August 24, 2020
100 million Americans live in homes they or their families rent.
Which means about 250 million live in homes that are owned by themselves or their families.[i]
What about you? Are you a renter or an owner? If you’re thinking about making a change, take a look at these important factors when deciding to rent or own.
The Case for Ownership One very oft-cited benefit of owning over renting is building up equity. When one rents, the entire rent payment goes to the landlord, and the tenant does not own any part of the dwelling at all. With a mortgage, on the other hand, the payer receives some percentage of ownership after every payment (assuming the payment is going towards the principal rather than interest alone), eventually leading to full ownership of the property.
For those with enough capital to outright purchase a property, ownership is almost certainly the best decision financially: no money is paid to a landlord for a service that is consumed but non-saleable in the future. Even for those without sufficient capital, mortgages tend to offer low interest rates (compared to other loan products), and the buyer can usually justify the mortgage interest in return for eventual full ownership. Even if the owner decides to move before the mortgage is completely paid off, the equity that was built thus far can be recouped and used later.
Other reasons to own may include more privacy and greater ability to customize the property. There is also the feeling of stability that you won’t have to renew a contract or potentially pay higher rent during the next cycle when your lease renews.
One of the biggest drawbacks of ownership is the potential that the property value may decline, particularly when still under mortgage. If the value of the property goes down – possibly due to a natural disaster or a lot of foreclosures in your neighborhood [ii] – the equity that was built by the owner may decline, not the amount owed on the loan. Thus a substantial decrease in prices as happened in the late 2000s, could cause an owner to be in the same position financially as a renter – that is, with no equity to speak of.
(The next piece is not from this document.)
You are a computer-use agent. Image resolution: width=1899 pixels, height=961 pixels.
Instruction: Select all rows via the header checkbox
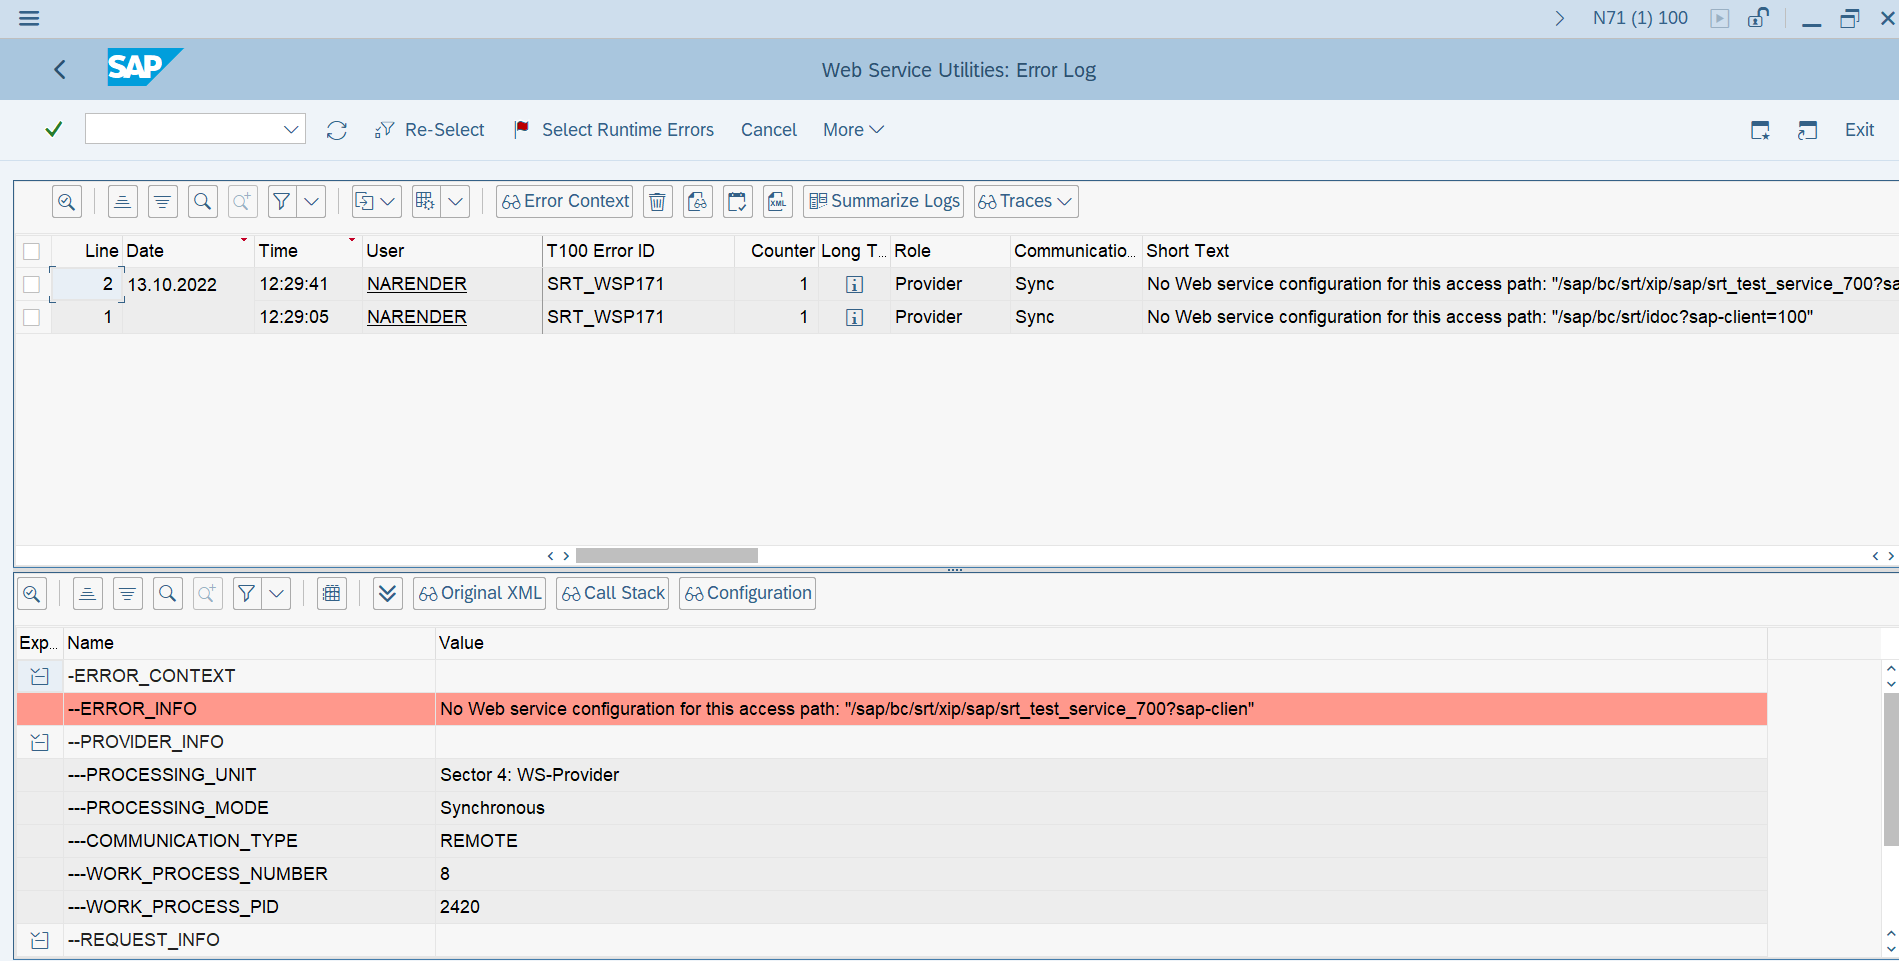click(x=31, y=250)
The Case for Rentership For those who cannot meet ownership’s capital requirements, renting is not a choice – it’s a necessity. However, even those who would qualify for a mortgage may be better off renting, especially if they insist on flexibility. Selling a property is an involved, complex financial transaction that may take many months to complete. If you’re renting and you need to move, finding a subletter (if allowed) is a possibility, and even when not, a standard rental agreement usually only lasts one year, after which the renter may decline to renew. Thus flexibility is one of the most important factors for those who wish to rent.
And while there is usually much less customization allowable at rental properties, there may be significant benefits included in rent with utilities paid, maintenance performed, and communal facilities like gyms, pools, or laundry facilities available. For owners, maintenance, utilities, and tax bills are solely the responsibility of the owner, whereas for renters, these may be paid in part or in full by the landlord. Regarding the investment side, renters do not own the property, so they do not have to worry about losing equity if the property market decreases in value.
Some drawbacks of renting may be less privacy, not being able to build equity, and the uncertainty of future rental prices or even availability. Of course, if the rent increases too much, the renter has the flexibility to leave the property at the next cycle.
So whether you’re thinking of renting or buying, before you sign on the dotted line, examine your short and long term goals, the risks you’re willing to take, and your budget.